Fábrica de Cerámica La Amistad- Borricén (Alumbres)
En 1845 se había terminado de levantar la fábrica, hornos, talleres, almacenes, pabellones para el director, portería y pozos. En esa fecha se trajeron técnicos de Inglaterra  y se introdujeron sus métodos de fabricación, beneficiando así los productos terminados.

            En su azarosa historia, de alrededor de medio siglo, la existencia de la fábrica atravesó por momentos muy difíciles, y en 1893 dejó de fabricar, aunque todo indica que su cierre  definitivo sucedió entre 1900 y 1905.
            Durante medio siglo, se fabricaron piezas elaboradas con los mejores materiales y el mayor entusiasmo, surgió así una loza fina dotada de sonoridad y dureza, cuya variada decoración destaca por la composición de los motivos ornamentales, escenas románticas, motivos florales y temas de cacería.
Tomás Valarino Gattorno
            Los objetos fabricados
            .Entre los objetos fabricados predominan los de carácter utilitario:
            .Ingente cantidad de vajillas; objetos de tocador y adornos.
       Predomina el procedimiento del estampado por ser el más barato y los motivos son muy variados: Temas vegetales y geométricos; asuntos chinescos; escenas de género; historiados, y el más característico, el de cacerías.
Escena romántica
Los platos con relieve aparecen policromados en tonos vivos, y los motivos que los adornan son unas veces pámpanos y racimos, otras tallos y hojas de enredadera, y en alguna ocasión se representa una casita al pie de una palmera.
Escena de cacería
            Entre las piezas aisladas destaca “el salón árabe” realizado en 1886 en la casa del fundador D. Tomás Valarino para Dª. María Valarino, hija de éste. Es un salón rectangular con un frente de tres arcos de medio punto, en el resto se abren vanos formados por arcos de herradura, y los azulejos en relieve son policromados y dorados.

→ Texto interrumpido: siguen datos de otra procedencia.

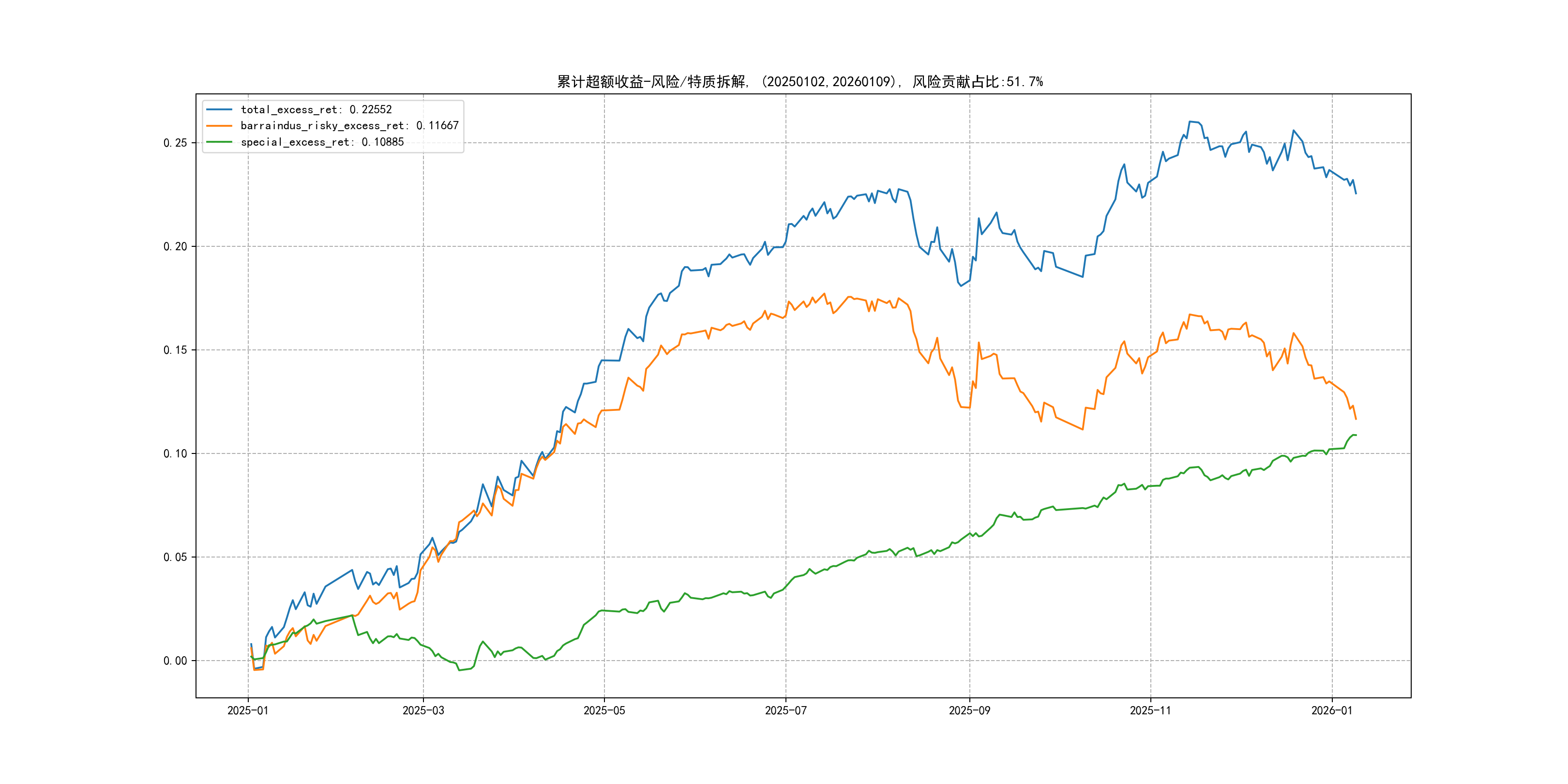The height and width of the screenshot is (784, 1568).
Task: Click the 0.25 y-axis tick label
Action: click(x=175, y=143)
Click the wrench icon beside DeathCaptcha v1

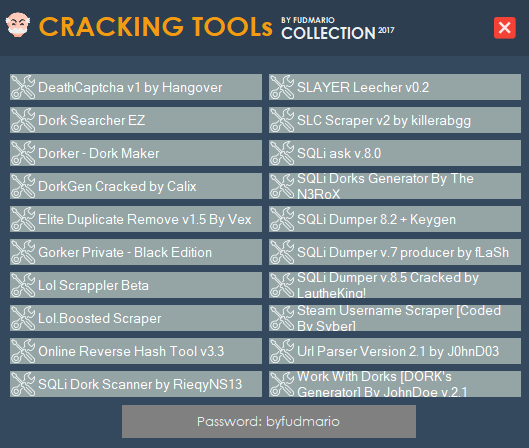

            La caja de un reloj fechada en 1882 que está dedicado al descubridor de América.
      También es preciso mencionar un ánfora de color tostado y con dedicación a la Sociedad Económica.

Las marcas de la fábrica de Borricén
            El modelo más corriente es el de dos manos unidas.
           De éstas, una estampada de forma circular lleva la inscripción  ROLANDI VALARINO Y Cia* CARTAGENA*/CHINA OPACA  y en el centro dos manos unidas. Se puede encuadrar en el primer período de la sociedad 1845-1870.
Entre las estampadas de este grupo es preciso señalar las que llevan como leyenda, FÁBRICA DE CARTAGENA, la mayoría de veces en el interior de una cartela, con las simbólicas manos rodeadas por una corona o rama de laurel.

            De las marcas grabadas con manos se diferencian tres formas:
            Una ovalada con las manos en el centro dice, FÁBRICA DE CARTAGENA / GRANITO.
         Otra también ovalada, pero con los extremos cóncavos y las manos en el centro dice, FÁBRICA DE CARTAGENA/ CHINA OPACA.
         La tercera, de forma rectangular, con el lado superior curvo dice, FABRICA DE CARTAGENA. Las piezas del salón árabe llevan fecha de 1886.


            Sin las manos aparecen dos grupos de marcas:
            Uno grabado, se trata de una cartela con la inscripción, VALARINO/CARTAGENA.
            Otro estampado, en el que solamente aparece el nombre de VALARINO.
            Ambas marcas son posteriores a 1870.

            El último grupo lo constituye una marca estampada y otra grabada muy semejantes. Es una sencilla cartela en la que se lee LA CARTAGENERA. En un reloj la fecha es de 1882.